Gibson tends to write books in threes. Characters will reappear and ripen, sometimes with useful memories of their lives in the earlier texts, sometimes not. He's also developed the converging-narratives structure to the point that it's just a bad habit he maybe ought to drop, if he can.
The first and third books of trilogies will tend to be the best ones. How many people ever read Dante's Purgatorio? And how many ever read it TWICE? Well. In Gibson's earlier trilogies the middle book was the weak one, relatively speaking. The carryover characters aren't fresh any more and haven't grown as much as you'd hope. They don't have much to say. That's pretty much how it works, here. Hubertus Bigend, carried over from _Pattern Recognition_, is not so much a character as the cipher that holds the place in the narrative where a character might otherwise be. There's a bit too much of that here for this book to satisfy.
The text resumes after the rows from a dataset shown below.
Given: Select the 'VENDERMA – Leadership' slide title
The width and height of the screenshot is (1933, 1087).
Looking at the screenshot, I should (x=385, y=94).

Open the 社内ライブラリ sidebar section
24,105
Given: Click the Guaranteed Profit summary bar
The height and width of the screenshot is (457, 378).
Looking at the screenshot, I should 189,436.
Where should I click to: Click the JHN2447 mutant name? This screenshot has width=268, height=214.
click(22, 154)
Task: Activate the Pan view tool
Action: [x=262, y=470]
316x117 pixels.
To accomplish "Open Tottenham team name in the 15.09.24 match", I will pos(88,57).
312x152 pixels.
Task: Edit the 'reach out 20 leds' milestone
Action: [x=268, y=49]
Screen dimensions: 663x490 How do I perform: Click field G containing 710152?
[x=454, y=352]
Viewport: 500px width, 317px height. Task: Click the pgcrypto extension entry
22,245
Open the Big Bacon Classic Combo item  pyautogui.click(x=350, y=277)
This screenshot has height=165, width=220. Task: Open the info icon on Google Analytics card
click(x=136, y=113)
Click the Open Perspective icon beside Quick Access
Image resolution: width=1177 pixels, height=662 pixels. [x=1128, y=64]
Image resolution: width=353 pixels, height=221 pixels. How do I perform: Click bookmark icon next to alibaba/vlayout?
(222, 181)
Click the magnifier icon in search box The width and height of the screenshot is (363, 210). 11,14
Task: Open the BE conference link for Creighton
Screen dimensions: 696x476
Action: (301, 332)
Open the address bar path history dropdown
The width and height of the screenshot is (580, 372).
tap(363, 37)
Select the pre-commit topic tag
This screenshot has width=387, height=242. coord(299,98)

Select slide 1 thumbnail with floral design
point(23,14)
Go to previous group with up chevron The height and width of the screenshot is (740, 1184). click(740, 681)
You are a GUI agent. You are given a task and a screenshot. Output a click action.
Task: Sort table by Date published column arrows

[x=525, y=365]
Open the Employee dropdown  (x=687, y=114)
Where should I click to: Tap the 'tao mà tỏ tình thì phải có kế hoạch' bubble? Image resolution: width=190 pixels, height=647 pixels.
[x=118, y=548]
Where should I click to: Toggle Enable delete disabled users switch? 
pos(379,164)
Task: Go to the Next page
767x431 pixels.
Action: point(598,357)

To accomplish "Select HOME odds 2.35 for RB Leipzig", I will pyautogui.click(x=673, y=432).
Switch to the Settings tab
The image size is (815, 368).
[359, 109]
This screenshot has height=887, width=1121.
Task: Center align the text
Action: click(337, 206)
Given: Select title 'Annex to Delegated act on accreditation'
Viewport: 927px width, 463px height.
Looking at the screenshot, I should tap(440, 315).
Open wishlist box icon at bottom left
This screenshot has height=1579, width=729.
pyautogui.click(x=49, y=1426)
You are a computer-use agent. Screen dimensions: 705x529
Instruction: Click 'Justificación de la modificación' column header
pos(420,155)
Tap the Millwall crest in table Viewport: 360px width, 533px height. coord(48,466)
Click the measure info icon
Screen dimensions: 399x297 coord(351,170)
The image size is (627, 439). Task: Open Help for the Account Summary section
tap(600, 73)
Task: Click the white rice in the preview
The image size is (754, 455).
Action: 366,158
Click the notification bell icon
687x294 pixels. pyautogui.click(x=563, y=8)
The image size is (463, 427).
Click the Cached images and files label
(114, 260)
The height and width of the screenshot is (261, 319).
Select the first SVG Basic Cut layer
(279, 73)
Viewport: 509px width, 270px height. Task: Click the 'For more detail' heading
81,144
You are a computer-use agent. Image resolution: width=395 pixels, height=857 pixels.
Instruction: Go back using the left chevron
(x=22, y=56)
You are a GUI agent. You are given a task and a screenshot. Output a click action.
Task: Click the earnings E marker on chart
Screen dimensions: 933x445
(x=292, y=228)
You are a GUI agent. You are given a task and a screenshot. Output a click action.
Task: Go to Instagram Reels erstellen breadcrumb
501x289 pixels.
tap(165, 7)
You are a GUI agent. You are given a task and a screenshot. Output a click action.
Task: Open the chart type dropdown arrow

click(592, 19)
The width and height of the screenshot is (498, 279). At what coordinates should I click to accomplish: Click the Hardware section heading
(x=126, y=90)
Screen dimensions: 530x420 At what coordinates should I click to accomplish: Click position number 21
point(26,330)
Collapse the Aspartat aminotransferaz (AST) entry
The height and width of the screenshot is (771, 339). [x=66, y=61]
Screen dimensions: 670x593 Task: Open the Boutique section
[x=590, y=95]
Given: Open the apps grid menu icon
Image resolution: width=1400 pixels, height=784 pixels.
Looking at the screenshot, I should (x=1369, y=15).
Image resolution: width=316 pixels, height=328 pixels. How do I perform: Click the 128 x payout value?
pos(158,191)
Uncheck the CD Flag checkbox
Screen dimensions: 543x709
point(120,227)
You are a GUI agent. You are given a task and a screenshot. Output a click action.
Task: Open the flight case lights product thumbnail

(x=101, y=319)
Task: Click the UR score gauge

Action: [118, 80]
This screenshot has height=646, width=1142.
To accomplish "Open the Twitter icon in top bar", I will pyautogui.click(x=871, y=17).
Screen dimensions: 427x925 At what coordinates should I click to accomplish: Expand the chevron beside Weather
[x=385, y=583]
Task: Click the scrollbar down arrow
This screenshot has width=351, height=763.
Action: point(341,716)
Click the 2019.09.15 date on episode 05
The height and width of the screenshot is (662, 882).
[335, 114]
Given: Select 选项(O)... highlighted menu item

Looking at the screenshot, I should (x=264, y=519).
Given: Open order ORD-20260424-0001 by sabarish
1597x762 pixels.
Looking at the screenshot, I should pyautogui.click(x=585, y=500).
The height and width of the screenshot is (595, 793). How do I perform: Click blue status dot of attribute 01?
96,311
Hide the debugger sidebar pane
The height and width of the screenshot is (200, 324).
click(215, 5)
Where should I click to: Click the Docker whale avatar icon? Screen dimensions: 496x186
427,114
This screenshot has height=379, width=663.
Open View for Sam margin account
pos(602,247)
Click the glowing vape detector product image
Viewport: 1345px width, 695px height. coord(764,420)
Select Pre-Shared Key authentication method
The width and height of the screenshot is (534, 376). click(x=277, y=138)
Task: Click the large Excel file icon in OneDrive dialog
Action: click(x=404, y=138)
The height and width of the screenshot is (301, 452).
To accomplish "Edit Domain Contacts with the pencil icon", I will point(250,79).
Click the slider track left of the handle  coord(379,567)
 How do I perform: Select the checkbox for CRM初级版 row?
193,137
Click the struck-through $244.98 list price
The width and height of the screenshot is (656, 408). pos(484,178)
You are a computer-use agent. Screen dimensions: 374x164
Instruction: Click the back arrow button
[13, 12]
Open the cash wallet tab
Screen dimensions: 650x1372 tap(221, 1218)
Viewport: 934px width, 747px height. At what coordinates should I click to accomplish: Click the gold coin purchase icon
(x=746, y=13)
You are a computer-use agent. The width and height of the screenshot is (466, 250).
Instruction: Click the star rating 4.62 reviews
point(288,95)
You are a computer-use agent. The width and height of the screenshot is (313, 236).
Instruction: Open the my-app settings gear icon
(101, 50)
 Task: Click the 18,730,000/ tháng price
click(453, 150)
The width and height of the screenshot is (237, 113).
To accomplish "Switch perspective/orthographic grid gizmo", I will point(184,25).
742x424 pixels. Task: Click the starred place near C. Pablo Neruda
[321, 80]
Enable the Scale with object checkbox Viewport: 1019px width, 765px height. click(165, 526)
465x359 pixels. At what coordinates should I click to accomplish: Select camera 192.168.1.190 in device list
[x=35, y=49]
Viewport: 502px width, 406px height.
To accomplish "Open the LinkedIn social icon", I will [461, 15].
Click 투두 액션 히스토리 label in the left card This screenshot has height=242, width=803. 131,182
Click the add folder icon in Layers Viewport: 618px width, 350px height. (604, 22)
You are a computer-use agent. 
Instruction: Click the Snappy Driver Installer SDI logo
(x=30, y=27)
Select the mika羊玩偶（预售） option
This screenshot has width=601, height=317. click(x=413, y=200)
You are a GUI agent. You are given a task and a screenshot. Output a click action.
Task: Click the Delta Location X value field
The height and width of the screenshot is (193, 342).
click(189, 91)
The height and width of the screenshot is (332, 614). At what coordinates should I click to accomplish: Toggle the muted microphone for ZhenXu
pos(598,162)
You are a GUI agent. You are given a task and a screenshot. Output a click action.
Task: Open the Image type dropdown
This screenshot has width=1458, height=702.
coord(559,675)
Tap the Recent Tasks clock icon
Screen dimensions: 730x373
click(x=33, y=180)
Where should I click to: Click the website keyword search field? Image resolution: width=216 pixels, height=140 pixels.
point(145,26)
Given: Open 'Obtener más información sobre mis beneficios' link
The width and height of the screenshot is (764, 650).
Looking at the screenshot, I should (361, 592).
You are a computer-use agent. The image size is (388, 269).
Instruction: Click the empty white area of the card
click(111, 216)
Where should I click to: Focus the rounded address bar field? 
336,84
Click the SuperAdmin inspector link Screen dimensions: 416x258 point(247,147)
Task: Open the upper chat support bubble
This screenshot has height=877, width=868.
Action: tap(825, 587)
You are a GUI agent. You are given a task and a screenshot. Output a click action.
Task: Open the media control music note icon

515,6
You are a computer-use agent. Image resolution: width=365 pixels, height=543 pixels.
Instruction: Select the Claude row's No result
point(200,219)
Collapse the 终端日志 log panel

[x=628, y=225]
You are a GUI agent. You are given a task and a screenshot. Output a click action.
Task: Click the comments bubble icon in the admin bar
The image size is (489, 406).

The good news is, some of the new material is good, and Gibson's sense of the Favela culture that animates the edge of both the Information Age and the Intelligence Community is still in place and productive. As in his earlier second books, Vodoun makes an appearance, and if I could interview Gibson I'd ask him if that pattern has any particular meaning. There isn't much else to say, except this is a pretty darn good book, a nice book to read while waiting for the better book that is a betting certainty to follow.